→ Task description
All that should be output is the block of lines below from the line with "Open the 季 quarterly tab" to the line with "You are a computer-use", both included, exactly as written.

→ Records shown
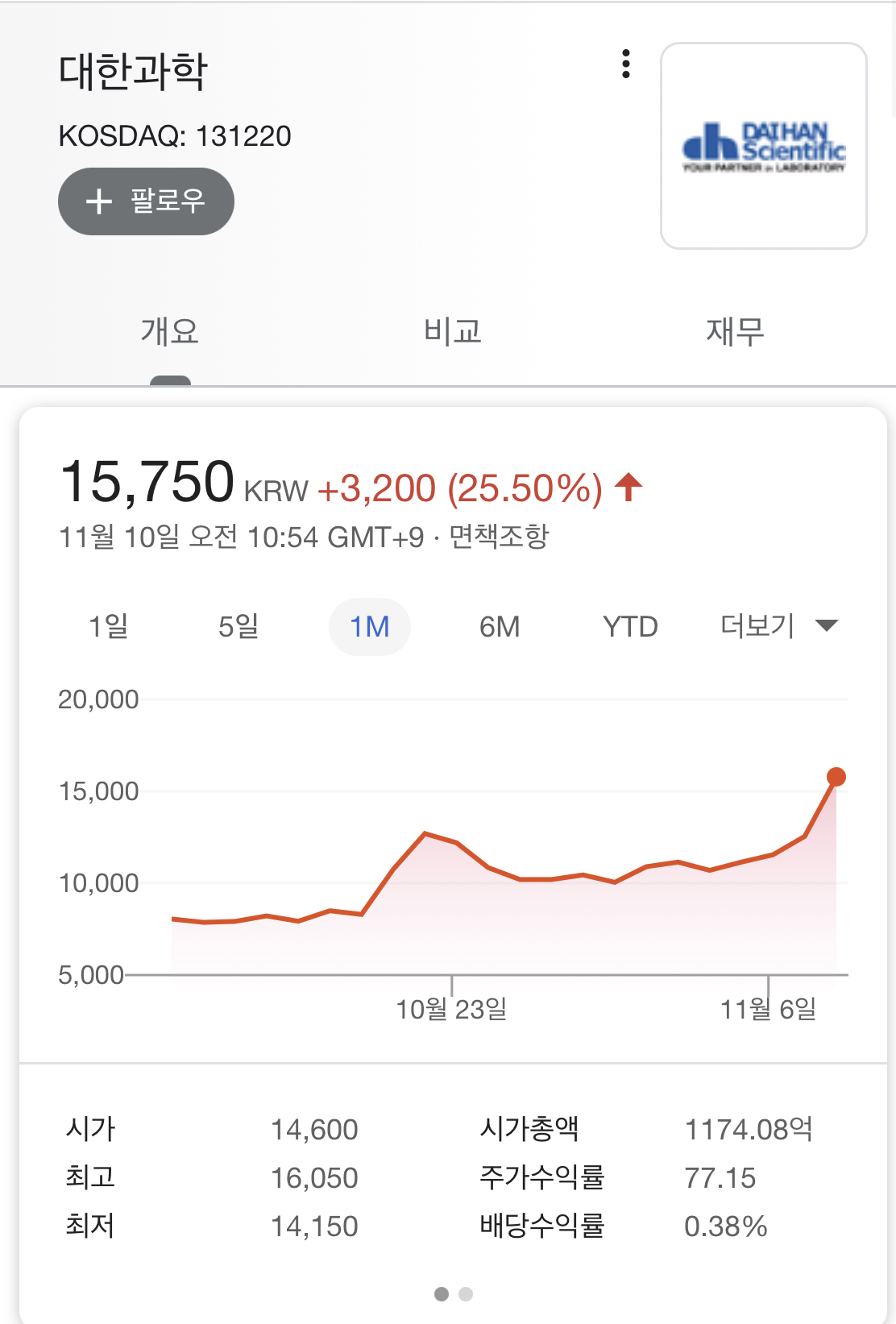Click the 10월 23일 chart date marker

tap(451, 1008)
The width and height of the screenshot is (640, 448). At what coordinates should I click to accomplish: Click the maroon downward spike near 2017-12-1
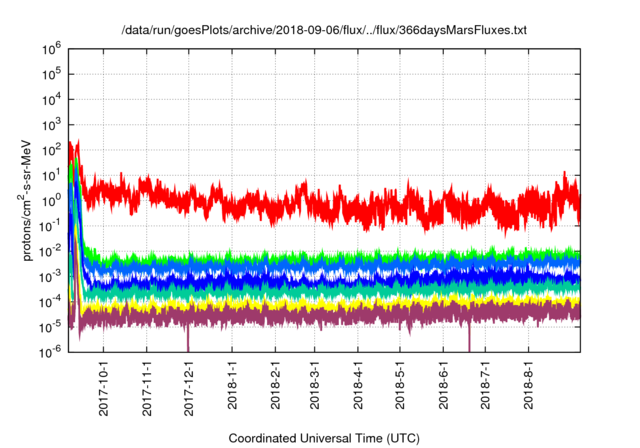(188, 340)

--

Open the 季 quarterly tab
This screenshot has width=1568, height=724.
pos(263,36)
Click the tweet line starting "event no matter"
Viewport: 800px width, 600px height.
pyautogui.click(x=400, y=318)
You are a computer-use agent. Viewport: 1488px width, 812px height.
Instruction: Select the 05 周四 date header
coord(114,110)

→ Exercise answer
Open the 季 quarterly tab
This screenshot has width=1568, height=724.
pos(263,36)
Click the tweet line starting "event no matter"
Viewport: 800px width, 600px height.
pyautogui.click(x=400, y=318)
You are a computer-use agent. Viewport: 1488px width, 812px height.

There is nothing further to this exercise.